The Audacity of Hope: Attempting to have a Year Abroad in the face of Pandemic, Politics and Peril.
Ever since I found out about a year abroad at university, I’ve wanted to do one. If sixteen year old Ayelen had written a diary of her ambitions and dreams, this would have been the scenario she longed for (I know, I know, I was a cool sixteen year old)…
It’s a warm summer eve, we’re sitting outside drinking , talking, swapping between languages and laughing into the night. There’s a delicious breeze and I’m smiling to myself, like the smug language student I am.
There was something particularly attractive about taking off for a year and it helped that uni language students always have fabulous stories of partying in Cairo, whirlwind romances in Paris, and wild homestays in Taipei.
Needless to say, as a Persian student, I was well excited at the idea of spending a year in Tehran. I couldn’t wait to be swanning around the central bazaar, hanging out in coffee shops with new friends, hiking the Alborz mountain range and taking weekend trips to the coast, desert, nearby cities, etc.
Alas, it was not to be. I may have missed the small print on Edinburgh Uni’s website that states ‘you may have the possibility of studying in a Persian speaking country’. ‘Possibility’ being the key word here. Iran is not the easiest country for UK students to enter. As my teacher frequently likes to remind our class: we do not do Icelandic studies, we do Middle Eastern Studies.This means that when a tanker crisis pops off in the Persian gulf, it kinda throws a spanner into the year abroad works. I’m also not sure that when President Trumpster and Rouhani were exchanging a little tete a tete on the twitter sphere they were considering the fate of 20-somethings who were keen to go on a good old jolly and get their Farsi up to scratch.
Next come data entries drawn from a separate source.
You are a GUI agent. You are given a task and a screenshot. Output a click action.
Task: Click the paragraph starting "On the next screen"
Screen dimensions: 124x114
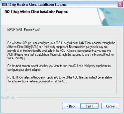59,68
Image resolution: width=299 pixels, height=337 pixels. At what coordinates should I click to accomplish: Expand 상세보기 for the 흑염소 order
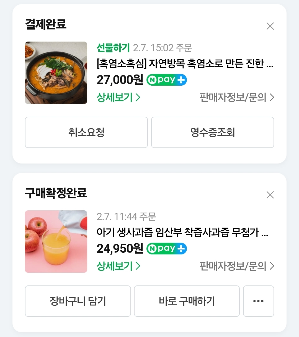118,97
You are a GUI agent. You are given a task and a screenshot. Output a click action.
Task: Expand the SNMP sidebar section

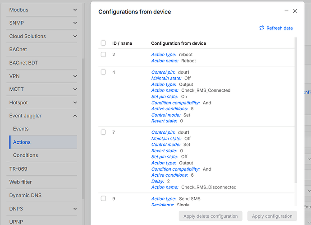[x=75, y=23]
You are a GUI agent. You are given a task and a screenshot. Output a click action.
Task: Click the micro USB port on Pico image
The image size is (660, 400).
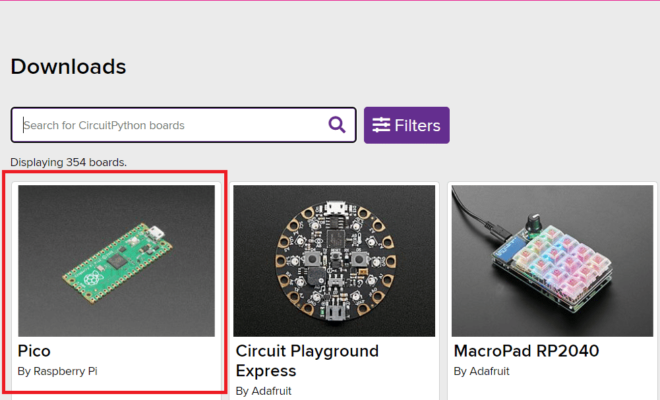[x=156, y=233]
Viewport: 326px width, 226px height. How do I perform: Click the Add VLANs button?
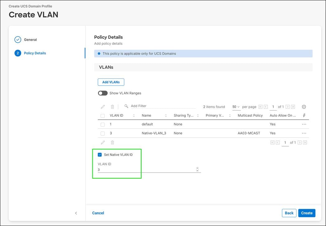point(111,82)
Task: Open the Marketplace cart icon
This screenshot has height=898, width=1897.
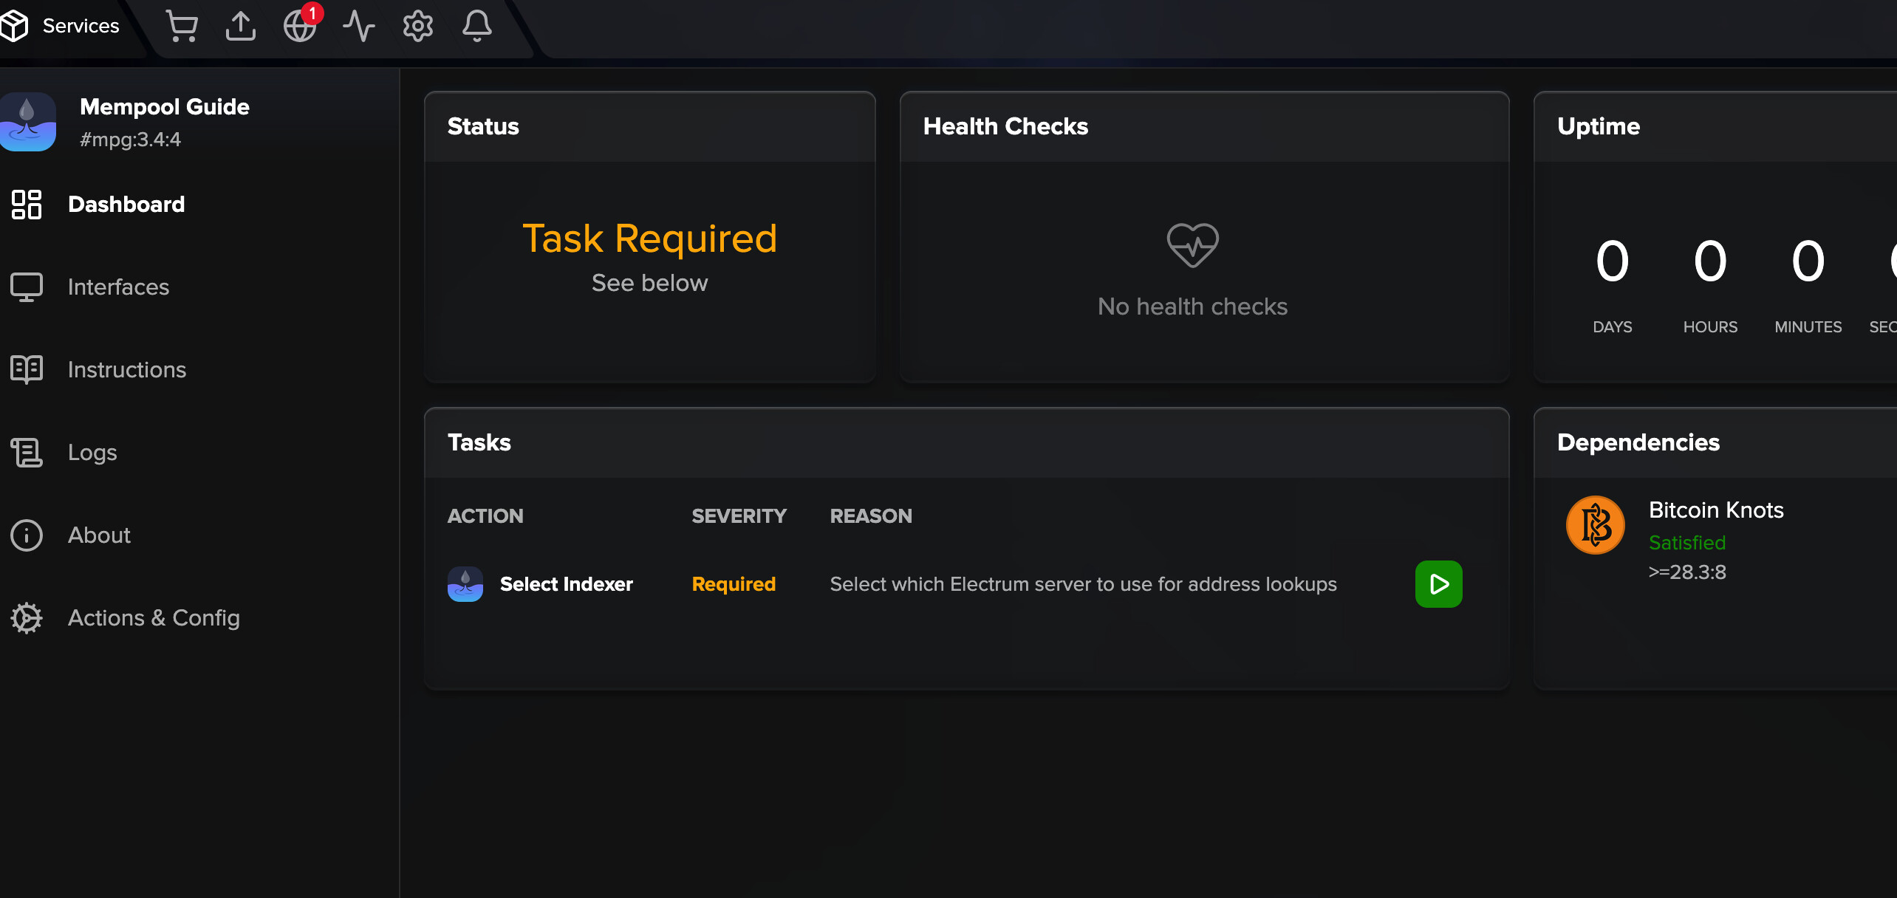Action: click(182, 27)
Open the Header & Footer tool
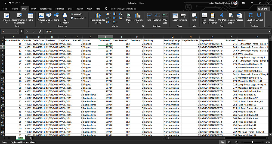The width and height of the screenshot is (272, 144). click(x=213, y=17)
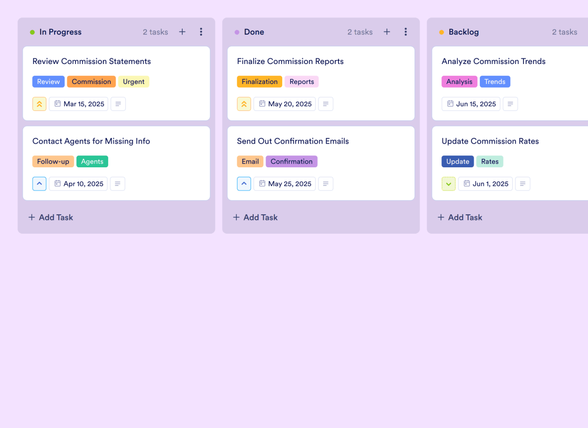
Task: Select the Urgent tag on Review Commission Statements
Action: (x=134, y=82)
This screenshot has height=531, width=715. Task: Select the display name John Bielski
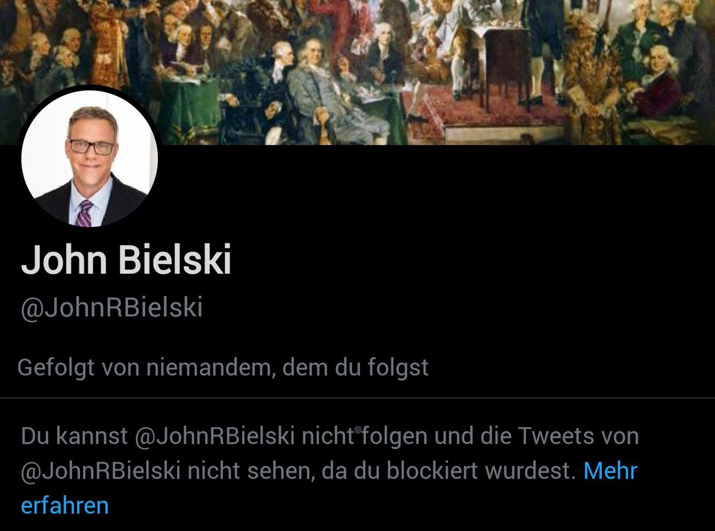[x=126, y=260]
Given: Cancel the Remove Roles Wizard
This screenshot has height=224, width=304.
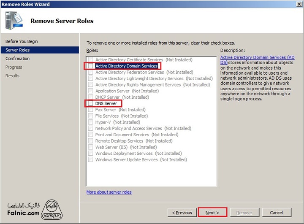Looking at the screenshot, I should pyautogui.click(x=276, y=213).
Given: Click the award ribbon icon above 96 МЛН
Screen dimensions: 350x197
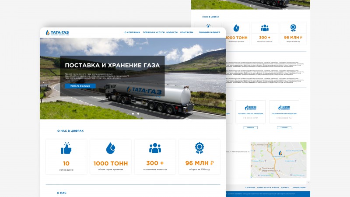Looking at the screenshot, I should point(199,148).
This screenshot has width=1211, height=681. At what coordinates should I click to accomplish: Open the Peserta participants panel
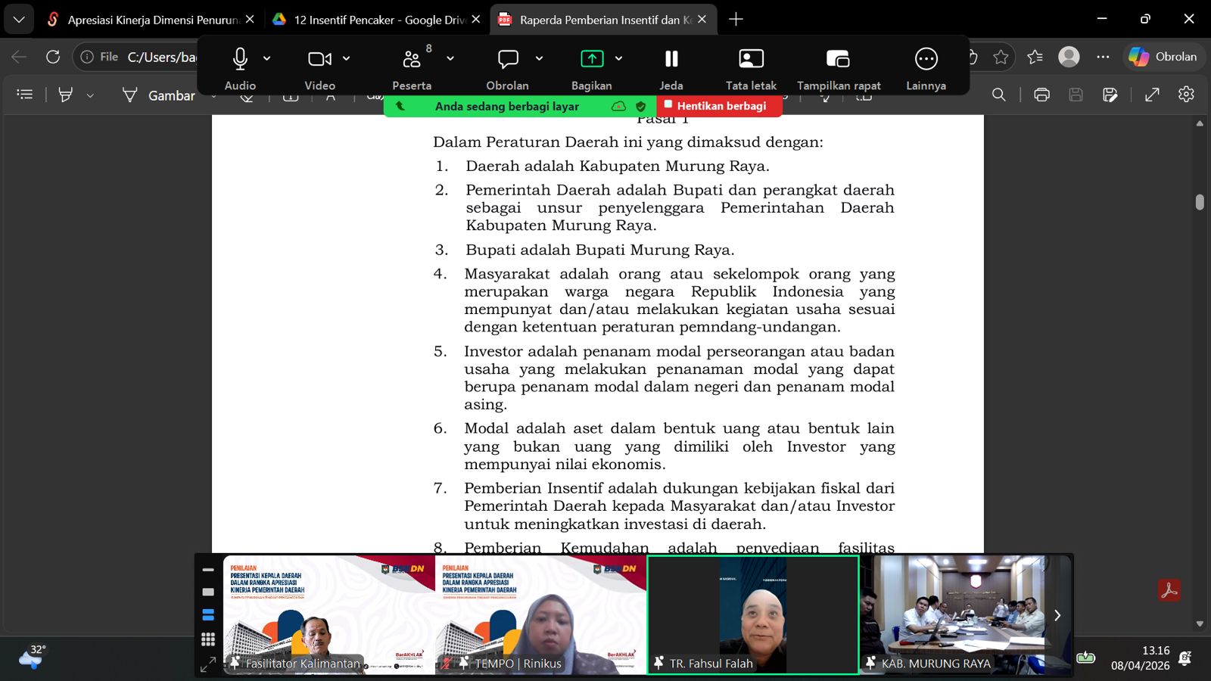[x=412, y=59]
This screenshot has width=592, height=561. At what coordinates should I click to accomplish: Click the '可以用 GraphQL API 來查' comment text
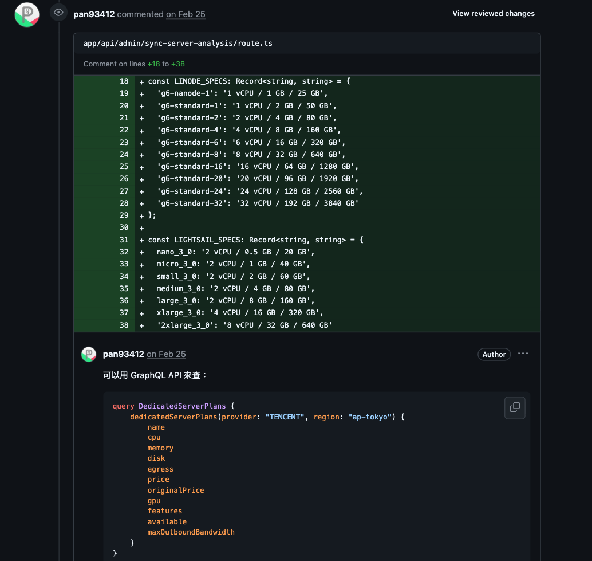point(155,375)
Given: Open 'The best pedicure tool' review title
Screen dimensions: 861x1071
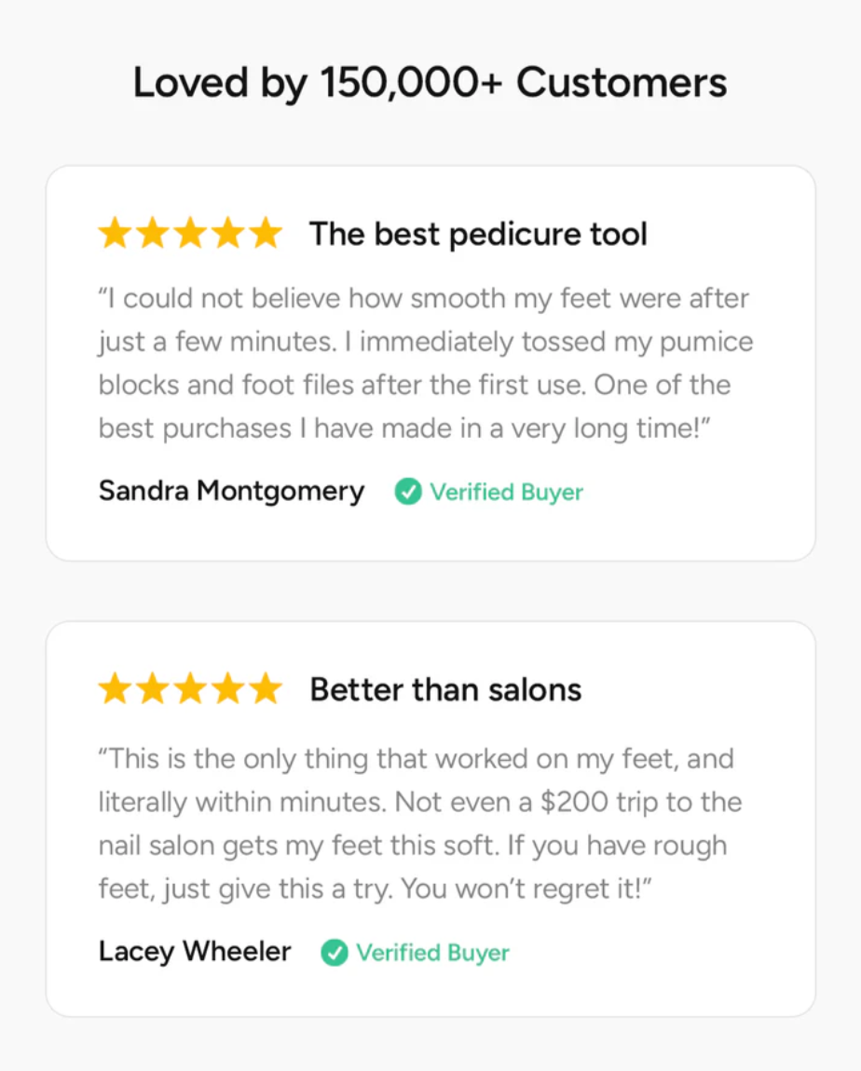Looking at the screenshot, I should pyautogui.click(x=478, y=234).
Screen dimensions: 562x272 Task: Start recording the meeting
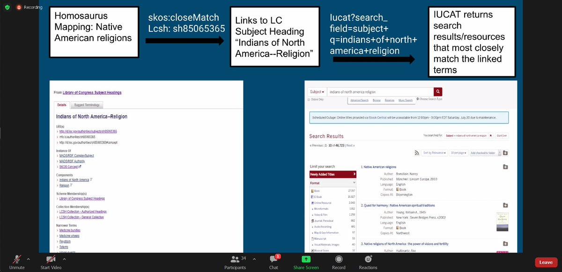click(x=338, y=262)
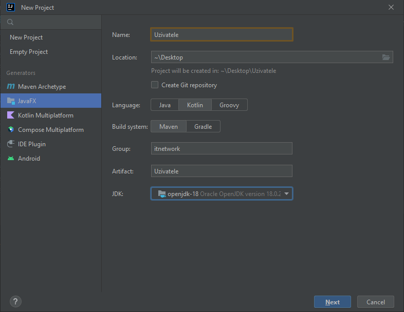Open help with the question mark icon
The image size is (404, 312).
[x=15, y=302]
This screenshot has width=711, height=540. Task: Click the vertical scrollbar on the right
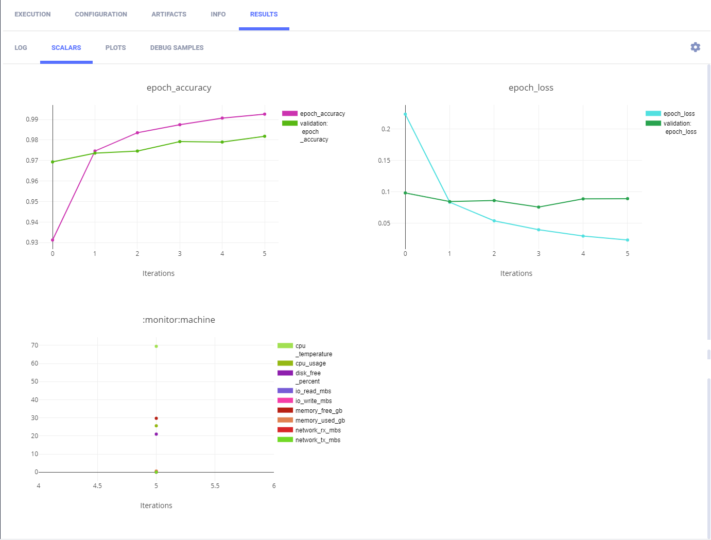708,206
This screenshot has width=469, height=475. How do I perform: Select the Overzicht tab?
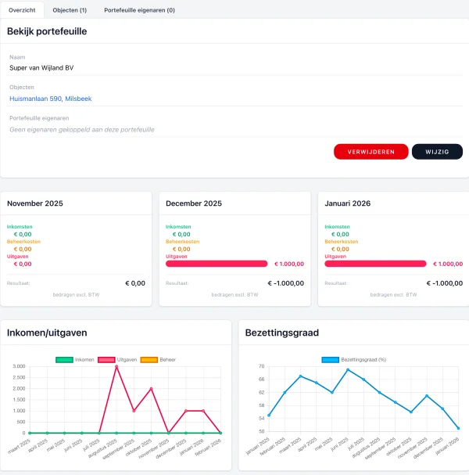point(23,10)
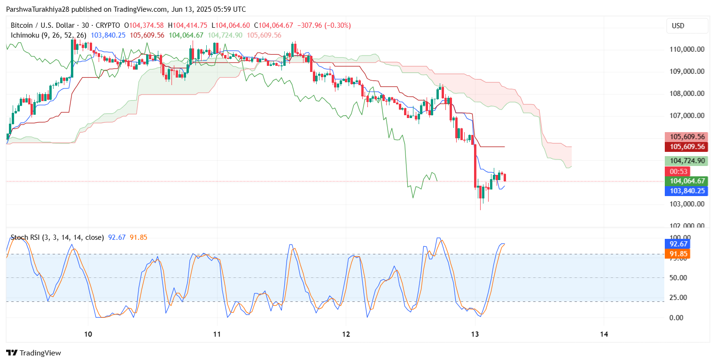
Task: Click the blue 103,840.25 Ichimoku legend value
Action: pos(109,35)
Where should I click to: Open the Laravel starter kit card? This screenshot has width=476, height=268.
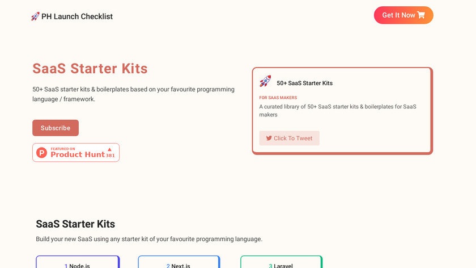click(x=281, y=263)
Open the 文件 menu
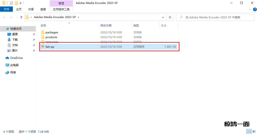 coord(7,9)
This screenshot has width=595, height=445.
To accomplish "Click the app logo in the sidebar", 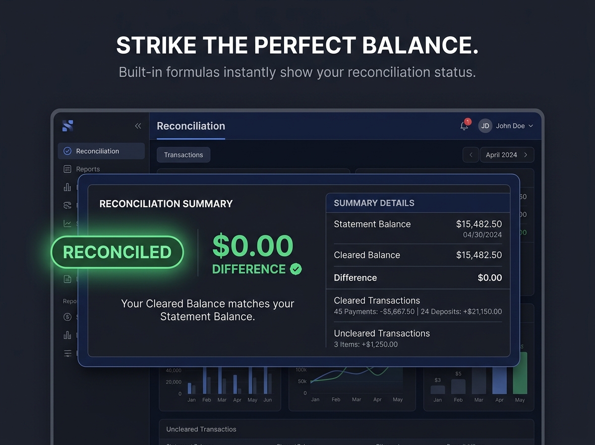I will click(68, 126).
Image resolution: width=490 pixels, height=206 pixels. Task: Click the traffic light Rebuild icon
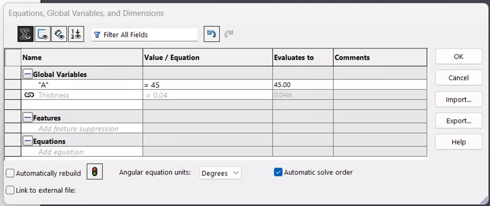tap(95, 172)
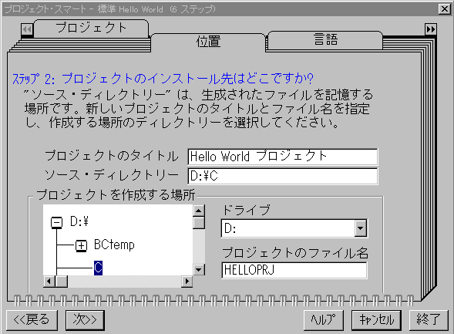
Task: Switch to the プロジェクト tab
Action: (x=91, y=28)
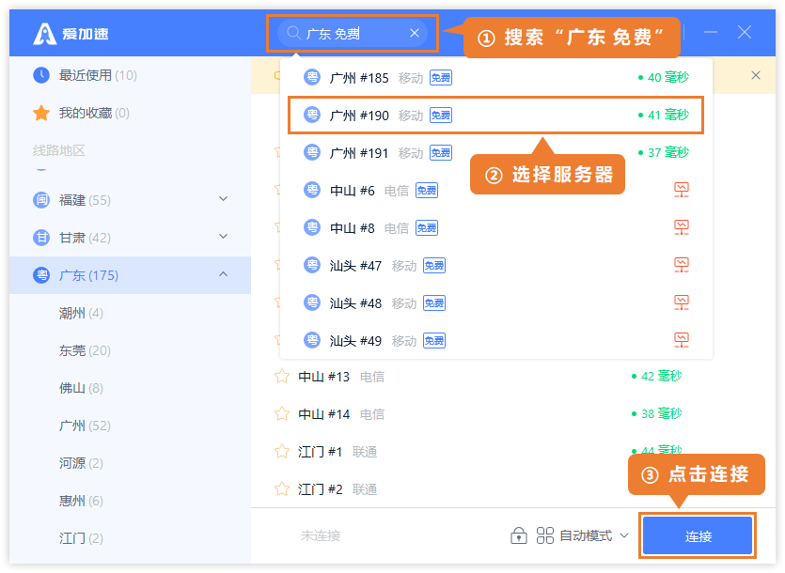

As our hopes drooped and we accepted that there would be no visits to ancient Persepolis, or bartering for فرش (carpet), our teachers told us not to fear. After all, Iran is not the only Persian speaking country! So they sent you to Afghanistan? Errr no, not quite. Tajikistan! Extolling the fact that Tajiki is very similar to Farsi, and we would have the exciting opportunity to learn cyrillic script, we were convinced that this was a great alternative. After some extensive research, *cough* watching foodtube vids of Tajikistan with other FairlyCurrent members *cough*. I was fully ready to throw myself into the idea of pitching up in this sparsely populated and soak up the phenomenal natural landscape. We would be staying with local families and attending language classes with other Persian students. Brilliant!
And then…well, you know how it goes. Covid hit. Language students, all FairlyCurrent members included, anxiously waited for a decision about our year abroad. We reassuringly told ourselves that by September 2020, Covid would be over and we would all soon be living our best language-learning-lives. But one by one, our trips came crumbling down around us. Any hopes I had of arriving in Dushanbe were gone, but given the circumstances, it seemed the right call.
However, that did not mean I was going to let go of my LiFe LoNg DrEaM. Thankfully, I wasn’t alone, my Persian partner in crime and all round babe, Laila, was ready to join me for the ride. So we plotted our escape. The Farsi speaking world was out of bounds for the time being, so we began to explore other countries with Persian diasporas. We weighed up the choice of Istanbul and Greece, settling on the latter. We found a refugee organisation that wanted volunteers with Farsi language skills and now all we had to do was convince our university to send us…
And then, not one but two very special ladies entered my life. Well in fact, it was kind of the other way around, consisting of me calling and emailing them every other day. No, I wasn’t some kind of madly in love stalker. I was a madly persistent Erasmus funding stalker. Anita, Adele and me have been through it all. Unfortunately for them they manage the Erasmus Work Abroad fund, fortunately for me after one slightly emotional phone call between us about how much I cherished and valued the opportunity to go abroad, they accepted mine and Laila’s application. This meant that we now had funding, insurance and official permission to go to Athens. It was truly the holy trinity. And rather bittersweet, I thanked all the EU stars for enabling this adventure, knowing that this wonderful scheme had helped us but not the language students that would follow (Brexshit!).
One cancelled flight, a week of anxiety and an expensive PCR test later, Laila and I were boarding our flight bound for Athens. We could not believe it. It was only when the UK looked like a tiny model town far below us that I could accept that we were off.
It may have not been what I had in mind for my year abroad, but writing this, whilst sitting on my balcony in twenty degree heat (in fkin March) and knowing that my lunch will consist mainly of feta and ripe tomatoes, I feel like the smug language student I am.